Which lines of the records below contain the word "will"? Show each one.

[Stored records]
* * * * * * * * *
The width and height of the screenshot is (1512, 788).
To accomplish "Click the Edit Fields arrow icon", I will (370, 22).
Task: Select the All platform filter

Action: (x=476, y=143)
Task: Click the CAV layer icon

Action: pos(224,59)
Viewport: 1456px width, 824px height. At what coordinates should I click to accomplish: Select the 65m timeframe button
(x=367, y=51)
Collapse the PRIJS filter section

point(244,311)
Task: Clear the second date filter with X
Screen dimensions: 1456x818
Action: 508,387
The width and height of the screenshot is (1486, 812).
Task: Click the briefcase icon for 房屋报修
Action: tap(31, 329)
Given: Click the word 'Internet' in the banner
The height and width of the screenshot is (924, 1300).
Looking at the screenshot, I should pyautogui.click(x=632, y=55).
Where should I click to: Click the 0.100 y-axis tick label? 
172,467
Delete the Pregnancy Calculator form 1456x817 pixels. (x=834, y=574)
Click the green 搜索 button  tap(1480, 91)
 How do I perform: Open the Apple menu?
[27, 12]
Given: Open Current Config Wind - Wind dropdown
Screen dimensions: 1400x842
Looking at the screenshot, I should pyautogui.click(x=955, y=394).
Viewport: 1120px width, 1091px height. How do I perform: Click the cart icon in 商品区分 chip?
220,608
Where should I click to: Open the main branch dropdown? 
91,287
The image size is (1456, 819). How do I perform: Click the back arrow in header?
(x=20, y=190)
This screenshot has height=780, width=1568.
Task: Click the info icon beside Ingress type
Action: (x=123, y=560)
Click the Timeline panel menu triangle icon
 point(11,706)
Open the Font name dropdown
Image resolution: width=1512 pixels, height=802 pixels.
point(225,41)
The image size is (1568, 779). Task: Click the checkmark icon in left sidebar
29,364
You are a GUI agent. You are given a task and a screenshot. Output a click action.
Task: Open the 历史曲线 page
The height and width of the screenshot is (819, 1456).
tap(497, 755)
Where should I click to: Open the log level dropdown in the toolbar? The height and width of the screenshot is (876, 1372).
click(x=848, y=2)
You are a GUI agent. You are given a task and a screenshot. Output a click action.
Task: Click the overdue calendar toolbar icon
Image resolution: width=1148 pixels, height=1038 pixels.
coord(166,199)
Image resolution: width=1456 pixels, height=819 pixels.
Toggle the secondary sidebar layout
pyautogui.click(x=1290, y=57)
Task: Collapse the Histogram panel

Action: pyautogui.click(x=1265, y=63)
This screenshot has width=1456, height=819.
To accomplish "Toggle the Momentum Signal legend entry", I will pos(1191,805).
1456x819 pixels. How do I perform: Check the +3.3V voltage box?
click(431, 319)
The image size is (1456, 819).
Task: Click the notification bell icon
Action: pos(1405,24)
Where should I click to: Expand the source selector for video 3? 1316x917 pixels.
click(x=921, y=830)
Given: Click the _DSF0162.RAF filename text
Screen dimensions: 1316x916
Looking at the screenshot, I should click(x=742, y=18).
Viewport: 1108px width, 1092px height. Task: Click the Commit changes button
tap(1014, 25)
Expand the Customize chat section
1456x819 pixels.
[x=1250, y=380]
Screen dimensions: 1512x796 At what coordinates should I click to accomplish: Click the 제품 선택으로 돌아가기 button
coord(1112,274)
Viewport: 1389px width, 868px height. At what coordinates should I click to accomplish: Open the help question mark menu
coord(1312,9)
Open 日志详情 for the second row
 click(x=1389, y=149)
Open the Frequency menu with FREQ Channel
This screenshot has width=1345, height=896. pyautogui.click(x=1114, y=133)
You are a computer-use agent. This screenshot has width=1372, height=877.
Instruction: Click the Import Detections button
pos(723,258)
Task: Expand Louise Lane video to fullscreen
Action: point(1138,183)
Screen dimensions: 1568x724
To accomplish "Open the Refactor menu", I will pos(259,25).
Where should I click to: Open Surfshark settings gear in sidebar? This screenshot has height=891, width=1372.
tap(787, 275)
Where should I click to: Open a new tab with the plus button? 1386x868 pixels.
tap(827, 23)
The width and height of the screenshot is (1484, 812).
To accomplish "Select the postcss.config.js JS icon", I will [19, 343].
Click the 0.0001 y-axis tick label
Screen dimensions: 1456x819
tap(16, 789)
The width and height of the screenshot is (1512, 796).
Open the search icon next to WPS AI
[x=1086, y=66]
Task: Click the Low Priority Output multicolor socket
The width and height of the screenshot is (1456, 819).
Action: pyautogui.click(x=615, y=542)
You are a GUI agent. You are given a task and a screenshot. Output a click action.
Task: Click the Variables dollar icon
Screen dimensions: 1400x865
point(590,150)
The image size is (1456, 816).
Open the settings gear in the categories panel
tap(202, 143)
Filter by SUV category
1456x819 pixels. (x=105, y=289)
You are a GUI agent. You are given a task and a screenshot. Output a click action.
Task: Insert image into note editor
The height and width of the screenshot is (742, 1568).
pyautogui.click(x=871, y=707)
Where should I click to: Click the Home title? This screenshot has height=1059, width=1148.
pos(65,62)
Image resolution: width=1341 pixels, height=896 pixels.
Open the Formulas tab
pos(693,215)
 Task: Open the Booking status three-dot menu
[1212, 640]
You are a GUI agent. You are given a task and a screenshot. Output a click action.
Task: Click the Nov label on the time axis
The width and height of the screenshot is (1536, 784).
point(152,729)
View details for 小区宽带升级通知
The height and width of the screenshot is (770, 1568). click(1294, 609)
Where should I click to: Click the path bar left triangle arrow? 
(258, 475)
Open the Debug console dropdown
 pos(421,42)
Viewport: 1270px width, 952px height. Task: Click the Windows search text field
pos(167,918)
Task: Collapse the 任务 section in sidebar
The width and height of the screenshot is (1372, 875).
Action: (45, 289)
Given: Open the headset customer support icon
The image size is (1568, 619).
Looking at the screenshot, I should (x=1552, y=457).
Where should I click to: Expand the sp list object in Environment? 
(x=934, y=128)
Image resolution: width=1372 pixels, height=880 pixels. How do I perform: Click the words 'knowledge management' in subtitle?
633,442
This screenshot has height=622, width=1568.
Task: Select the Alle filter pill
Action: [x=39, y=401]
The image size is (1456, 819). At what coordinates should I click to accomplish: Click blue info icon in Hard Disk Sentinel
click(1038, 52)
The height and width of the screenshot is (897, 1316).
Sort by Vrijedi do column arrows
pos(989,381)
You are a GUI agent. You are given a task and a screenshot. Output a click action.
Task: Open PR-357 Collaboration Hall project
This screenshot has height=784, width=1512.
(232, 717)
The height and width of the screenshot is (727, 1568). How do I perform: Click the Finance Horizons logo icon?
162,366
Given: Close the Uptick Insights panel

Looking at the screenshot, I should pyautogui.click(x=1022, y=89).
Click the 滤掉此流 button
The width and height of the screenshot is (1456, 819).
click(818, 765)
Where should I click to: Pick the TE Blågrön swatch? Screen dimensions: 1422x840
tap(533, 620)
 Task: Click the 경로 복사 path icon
* * * * * * * * *
- Solution -
To accomplish "Click the Edit Fields arrow icon", I will (370, 22).
To accomplish "Toggle the Momentum Signal legend entry", I will pos(1191,805).
To accomplish "Open the Refactor menu", I will pos(259,25).
To accomplish "Select the postcss.config.js JS icon", I will [19, 343].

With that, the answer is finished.